Figure 1 .

ELAV and EWG expression is conserved in D. virilis. (A–D) Expression of ELAV (A and B) and EWG (C and D) in D. melanogaster embryos (A and C) and D. virilis embryos (B and D). (E) Schematic of ewg intron 6 from D. melanogaster. ELAV-regulated splicing of intron 6 is shown as a solid line, and non-neuronal splicing of introns 6a and 6b is shown by a dashed line. The ELAV-regulated poly(A) site is underlined. Schematic position of primers used in both species for PCR or for 3′ RACE in D. virilis (vF13 and vF14) are indicated by arrows. (F and G) RT-PCR of ewg in D. melanogaster and D. virilis.

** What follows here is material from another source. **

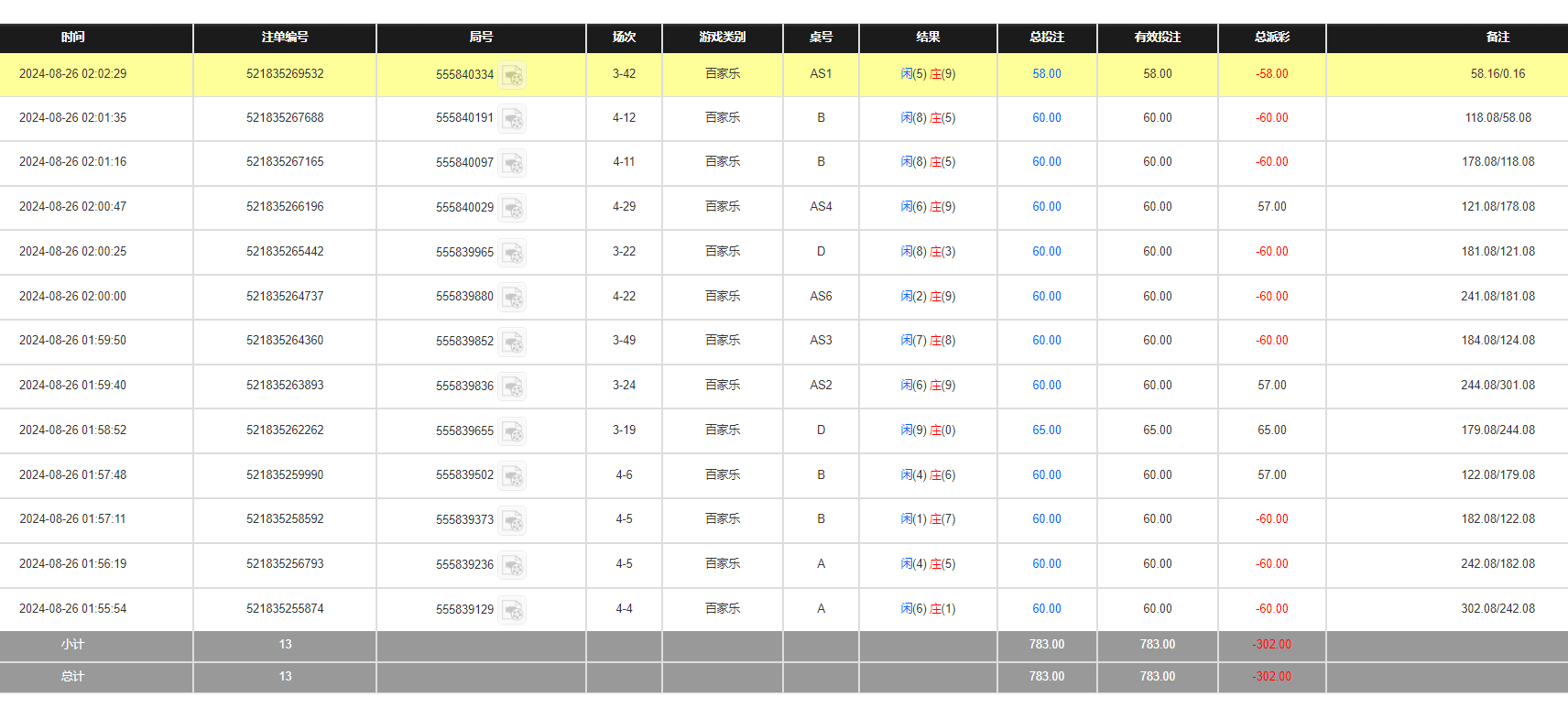
Task: Open replay icon next to round 555840191
Action: click(512, 119)
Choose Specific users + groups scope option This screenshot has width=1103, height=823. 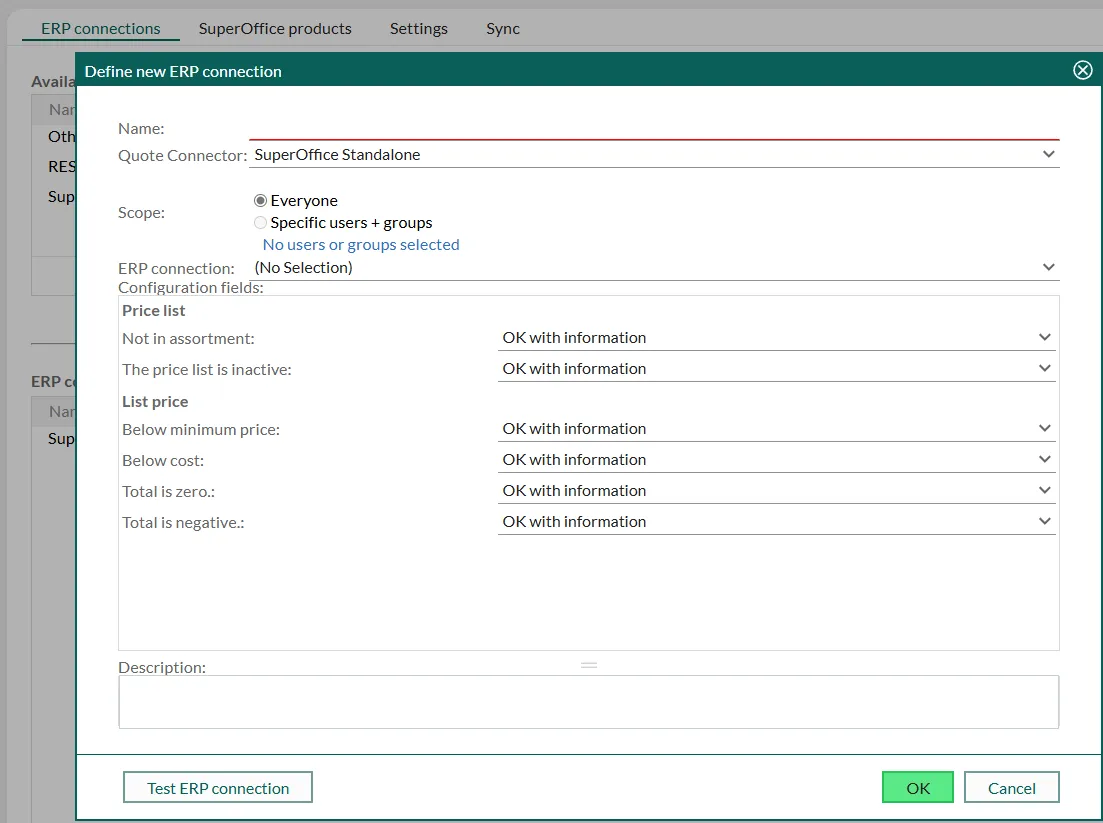(x=261, y=223)
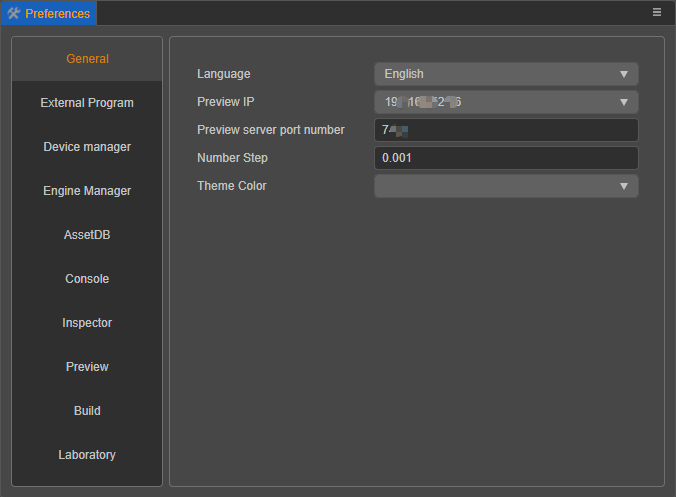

Splicing of intron 6 is confined to the neuron-rich head/thorax (HT) and reduced in the neuron-poor abdomens (“A” in F and G) in both species as shown in F. ewg cDNAs from exons F and G in D. melanogaster, exons F and H in D. virilis, and exons H–J in both species were amplified with primers F4 and R4 or R5, and F6 and R6, respectively. 3′ RACE confirms a single intronic poly(A) site (pA) in intron 6 in D. virilis as shown in G. 3′ RACE of cDNAs in D. virilis was done with nested primers vF13 and vF14, and the return primer AUAP in two reactions on AP reverse-transcribed RNA. Molecular weight markers (M) are indicated on the left in F (100–500 bp) and G (0.5, 1, and 1.5 kb).